There’s been an uptick in unauthorized activity on multiple online sports betting operators recently as fraudsters have secured thousands of ill-begotten gains.
Two sources within the sports betting industry who are not authorized to speak publicly about the issue told Front Office Sports that all the major operators are bracing for more attacks.
There appear to be two main ways scammers are currently going about using betting sites to commit the fraud:
- Scammers find personal and banking information to create an account on one of the betting sites from the dark web and elsewhere.
- Existing betting accounts have been accessed using email addresses and passwords that matched compromised login information on other sites. The phone number for two-factor authentication and password are changed, locking the true owner out of the account.
Using either method, funds disappeared from checking accounts using unauthorized ACH (eCheck) withdrawls — often starting with a small amount followed by bigger withdrawal — until the account is drained.
A DraftKings spokesperson said the company “wasn’t actually hacked.”
“We strongly encourage customers to use unique passwords for DraftKings and all other sites, and we strongly recommend that customers do not share their passwords with anyone, including third party sites for the purposes of tracking betting information on DraftKings and other betting apps,” DraftKing co-founder Paul Liberman said in a statement.
FanDuel sent an email out to customers Monday evening that warned “of a hack impacting some other sports betting websites.”
“Bad actors take advantage of the holiday season to strike when people are busy spending time with their families,” FanDuel said in the email. “Please stay vigilant and immediately report any suspicious activity by contacting FanDuel customer support.”
BetMGM has been among the betting companies who have been in contact with those impacted.

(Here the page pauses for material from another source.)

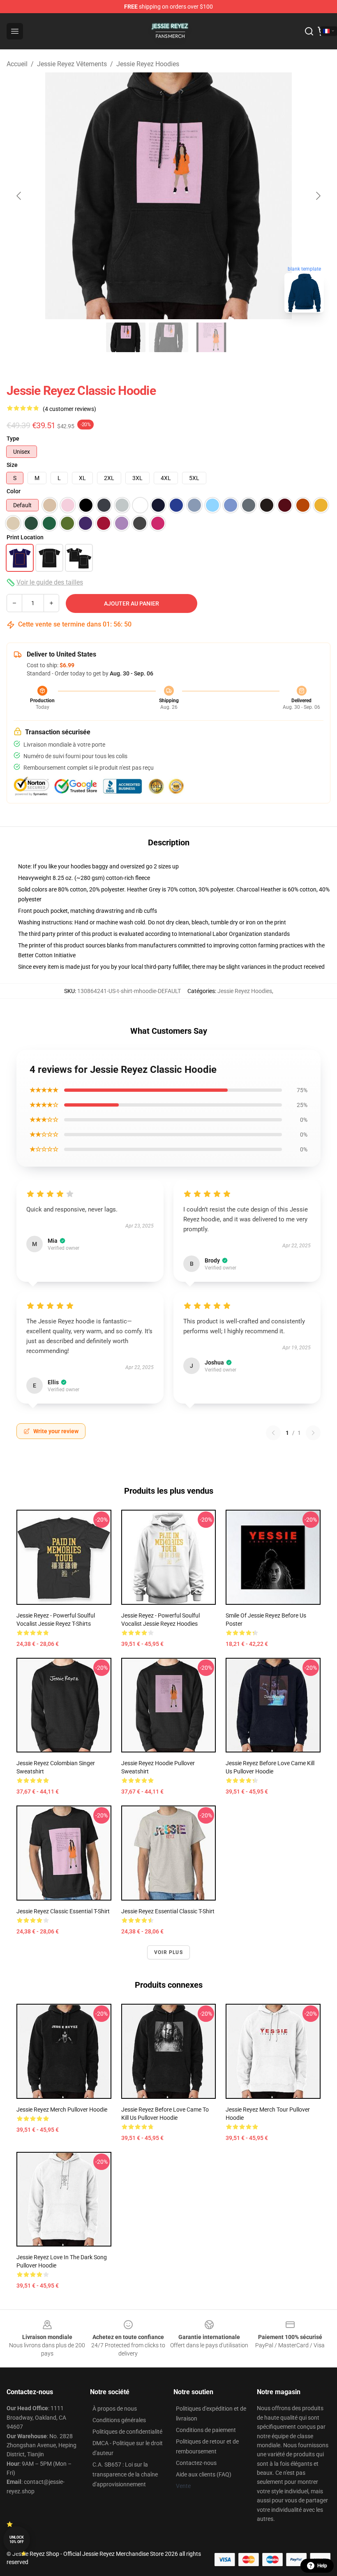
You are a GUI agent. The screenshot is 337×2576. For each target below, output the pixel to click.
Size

“We are aware of the report and are actively investigating the matter, working closely with our risk, payments and compliance teams,” BetMGM said in a statement to Front Office Sports. “Player safety and security is of utmost importance to us.”
Those impacted have taken to Twitter and Reddit to detail how they were defrauded.
Sources told FOS the common thread in some of the fraud appears to be a payment processor used by many of the online sportsbooks, Global Payments subsidiary VIP Preferred Network.
“Our gaming business has been assisting law enforcement with an investigation into fraudulent accounts set up at unaffiliated third parties using stolen personal information,” Global Payments said in a statement to FOS. “There has been no security breach or fraudulent accounts opened at our gaming business in connection with this investigation.
“The protection of our customers and their clients’ information and funds is our top priority. We have been working closely with these third parties to ensure all impacted individuals receive refunds.”